Jimmy ran harder, past the beat-up old houses that he wished would die away. As his knees began to burn again, he came to his least favorite house, the pickle-green abomination that housed a dark maroon door. Paint peeled at its edges, the door propped open with a book on the floor of the porch. That poor book, Jimmy whispered in his mind. Written to be read, and now it’s a doorstop.

On the porch was a man. Claude. Jimmy had known Claude when they were younger, but when he caught his wife with Claude on their porch, Jimmy swore never to talk to the man again. There he was, sitting on his porch, bleeding out a cold beer and staring as Jimmy ran past. Claude’s belly was bulbous and his nose was red and pock-marked. Jimmy felt bad for the man, but also thirsty for himself. What he wouldn’t give for a cold brew, or even a soda. A pop, as some might say. An ice cold cola on a day like today would be refreshing. Maybe he would have to splurge on his return home. Or he could buy a six pack and set them in a cooler on his balcony for the next night, should he decide to run again.

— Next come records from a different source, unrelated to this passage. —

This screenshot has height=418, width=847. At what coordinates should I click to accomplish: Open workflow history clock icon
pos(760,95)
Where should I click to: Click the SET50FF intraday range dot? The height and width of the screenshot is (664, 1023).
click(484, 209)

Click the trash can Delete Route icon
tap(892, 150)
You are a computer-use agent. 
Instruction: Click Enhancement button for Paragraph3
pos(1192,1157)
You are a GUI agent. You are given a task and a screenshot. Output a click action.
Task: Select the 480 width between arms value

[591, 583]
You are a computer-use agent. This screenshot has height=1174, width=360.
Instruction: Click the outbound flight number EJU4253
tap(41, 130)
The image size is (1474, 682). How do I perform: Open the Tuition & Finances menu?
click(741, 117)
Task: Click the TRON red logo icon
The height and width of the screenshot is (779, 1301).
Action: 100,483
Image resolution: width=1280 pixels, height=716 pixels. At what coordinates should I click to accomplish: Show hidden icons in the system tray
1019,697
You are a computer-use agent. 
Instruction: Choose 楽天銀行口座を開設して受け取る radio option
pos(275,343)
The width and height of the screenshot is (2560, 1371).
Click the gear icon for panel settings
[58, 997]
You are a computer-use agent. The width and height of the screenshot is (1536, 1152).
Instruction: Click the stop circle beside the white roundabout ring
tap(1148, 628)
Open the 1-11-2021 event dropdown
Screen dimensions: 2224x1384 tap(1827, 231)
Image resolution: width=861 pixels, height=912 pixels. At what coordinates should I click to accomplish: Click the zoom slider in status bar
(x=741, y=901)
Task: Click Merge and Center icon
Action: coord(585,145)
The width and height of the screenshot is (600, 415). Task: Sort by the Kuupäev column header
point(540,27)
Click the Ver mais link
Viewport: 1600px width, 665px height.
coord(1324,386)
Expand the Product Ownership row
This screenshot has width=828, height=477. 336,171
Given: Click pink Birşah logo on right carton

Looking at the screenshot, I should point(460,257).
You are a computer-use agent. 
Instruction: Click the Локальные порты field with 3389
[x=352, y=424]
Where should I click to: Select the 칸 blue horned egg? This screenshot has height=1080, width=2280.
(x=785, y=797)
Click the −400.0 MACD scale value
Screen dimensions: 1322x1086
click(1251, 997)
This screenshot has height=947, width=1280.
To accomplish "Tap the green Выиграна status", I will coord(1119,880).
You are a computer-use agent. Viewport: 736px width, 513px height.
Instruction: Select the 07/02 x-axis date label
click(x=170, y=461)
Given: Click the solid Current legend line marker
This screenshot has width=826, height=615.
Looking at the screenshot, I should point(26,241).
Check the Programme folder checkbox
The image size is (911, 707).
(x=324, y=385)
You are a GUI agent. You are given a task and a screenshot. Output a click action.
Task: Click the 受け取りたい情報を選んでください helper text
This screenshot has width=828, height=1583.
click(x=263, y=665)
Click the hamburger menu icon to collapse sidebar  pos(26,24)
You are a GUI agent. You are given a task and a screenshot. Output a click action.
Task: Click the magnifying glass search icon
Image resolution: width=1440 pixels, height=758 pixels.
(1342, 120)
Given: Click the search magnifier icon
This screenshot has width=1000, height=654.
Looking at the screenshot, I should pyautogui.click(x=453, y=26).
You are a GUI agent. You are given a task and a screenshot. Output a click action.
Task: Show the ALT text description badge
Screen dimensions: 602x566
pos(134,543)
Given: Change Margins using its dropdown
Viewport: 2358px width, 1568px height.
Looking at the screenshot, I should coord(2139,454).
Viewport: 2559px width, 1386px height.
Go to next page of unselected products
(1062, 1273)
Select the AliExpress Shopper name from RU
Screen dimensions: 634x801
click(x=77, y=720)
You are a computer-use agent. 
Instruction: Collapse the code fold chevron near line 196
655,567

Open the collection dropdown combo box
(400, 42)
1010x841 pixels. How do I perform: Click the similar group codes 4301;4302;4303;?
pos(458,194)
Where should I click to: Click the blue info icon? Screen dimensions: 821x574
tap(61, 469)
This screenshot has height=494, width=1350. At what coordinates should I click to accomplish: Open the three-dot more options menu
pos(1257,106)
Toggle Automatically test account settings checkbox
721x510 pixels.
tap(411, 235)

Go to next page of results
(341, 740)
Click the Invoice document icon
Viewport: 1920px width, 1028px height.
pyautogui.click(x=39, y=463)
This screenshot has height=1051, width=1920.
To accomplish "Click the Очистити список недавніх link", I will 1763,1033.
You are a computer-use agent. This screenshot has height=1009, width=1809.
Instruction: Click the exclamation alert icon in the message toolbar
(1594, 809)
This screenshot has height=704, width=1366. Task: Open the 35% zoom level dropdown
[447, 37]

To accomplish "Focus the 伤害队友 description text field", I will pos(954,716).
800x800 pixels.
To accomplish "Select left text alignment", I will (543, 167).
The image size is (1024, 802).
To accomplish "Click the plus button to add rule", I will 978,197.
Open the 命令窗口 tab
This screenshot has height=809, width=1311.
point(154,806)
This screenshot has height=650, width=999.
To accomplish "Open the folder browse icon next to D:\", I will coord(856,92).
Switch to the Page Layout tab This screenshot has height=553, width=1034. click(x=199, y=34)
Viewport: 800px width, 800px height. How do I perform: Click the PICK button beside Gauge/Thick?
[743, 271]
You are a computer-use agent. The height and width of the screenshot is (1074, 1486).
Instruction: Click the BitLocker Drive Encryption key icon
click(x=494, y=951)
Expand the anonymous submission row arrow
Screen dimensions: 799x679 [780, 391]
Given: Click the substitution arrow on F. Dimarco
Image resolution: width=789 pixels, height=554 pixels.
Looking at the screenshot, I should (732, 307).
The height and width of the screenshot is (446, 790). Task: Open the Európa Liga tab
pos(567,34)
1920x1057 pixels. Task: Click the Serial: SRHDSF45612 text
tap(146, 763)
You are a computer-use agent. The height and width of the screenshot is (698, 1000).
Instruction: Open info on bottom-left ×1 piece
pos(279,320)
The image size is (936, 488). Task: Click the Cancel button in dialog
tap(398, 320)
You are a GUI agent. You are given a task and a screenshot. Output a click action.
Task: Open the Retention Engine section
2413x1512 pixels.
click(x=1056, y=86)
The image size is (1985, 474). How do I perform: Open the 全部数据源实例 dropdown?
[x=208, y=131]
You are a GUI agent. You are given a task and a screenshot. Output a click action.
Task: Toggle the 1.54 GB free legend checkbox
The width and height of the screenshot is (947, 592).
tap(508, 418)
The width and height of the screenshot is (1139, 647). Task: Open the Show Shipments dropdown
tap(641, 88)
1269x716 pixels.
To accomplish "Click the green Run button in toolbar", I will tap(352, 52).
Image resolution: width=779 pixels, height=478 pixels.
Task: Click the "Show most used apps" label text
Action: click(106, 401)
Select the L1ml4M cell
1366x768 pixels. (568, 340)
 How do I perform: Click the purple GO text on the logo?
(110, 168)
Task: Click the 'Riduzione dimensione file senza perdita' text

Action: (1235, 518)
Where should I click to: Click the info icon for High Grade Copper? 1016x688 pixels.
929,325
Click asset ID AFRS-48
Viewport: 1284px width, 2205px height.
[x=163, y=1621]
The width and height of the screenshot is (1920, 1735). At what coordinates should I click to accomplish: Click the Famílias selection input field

The next day, Jimmy’s legs were sore and when he opened his fridge, he just stared at the six-pack of cola inside. He thought of running, but decided against it. He tried to recall his last run and decided it was too long ago to start up while his legs were this sore. Maybe something in the way he was sleeping. Instead, he thought it might be best to share a cola with a friend. Up the street there was a man, Cl… Clevin? Clarence?

Something like that. That man had a lot of stories to tell, and Jimmy could use a good story. His mind was beginning to wander, and the darkness was settling in again. There was a face, that of a woman, and Jimmy was sure he loved this woman but why had it been so long since he’d seen her face? And why did her eyes look sad, and his heart felt angry?

He sat on his scooter, cradling the cola in his lap, and rode up the road towards the pickle-green house with the maroon door. Took his time, anxiously watching for cars passing too close or too fast. The ice cold cola would be refreshing and take his mind off the woman’s face.

As Jimmy rode onto the sidewalk he looked for the man on his porch, the one who liked to drink cola. He passed a yellow house with a green door, two of the more modern buildings that were just too tall and yet also too tiny. He passed a sky blue hut-looking home and a green house with a rusty door that had been broken into months ago, it appeared, and a dirty white home with black shutters dangling on the hinges. And there was a book on the sidewalk blocking his path, so Jimmy picked it up and held it, unable to read the title without his glasses.

He rode on, searching for the stranger on his porch, the one who might want to share a cola.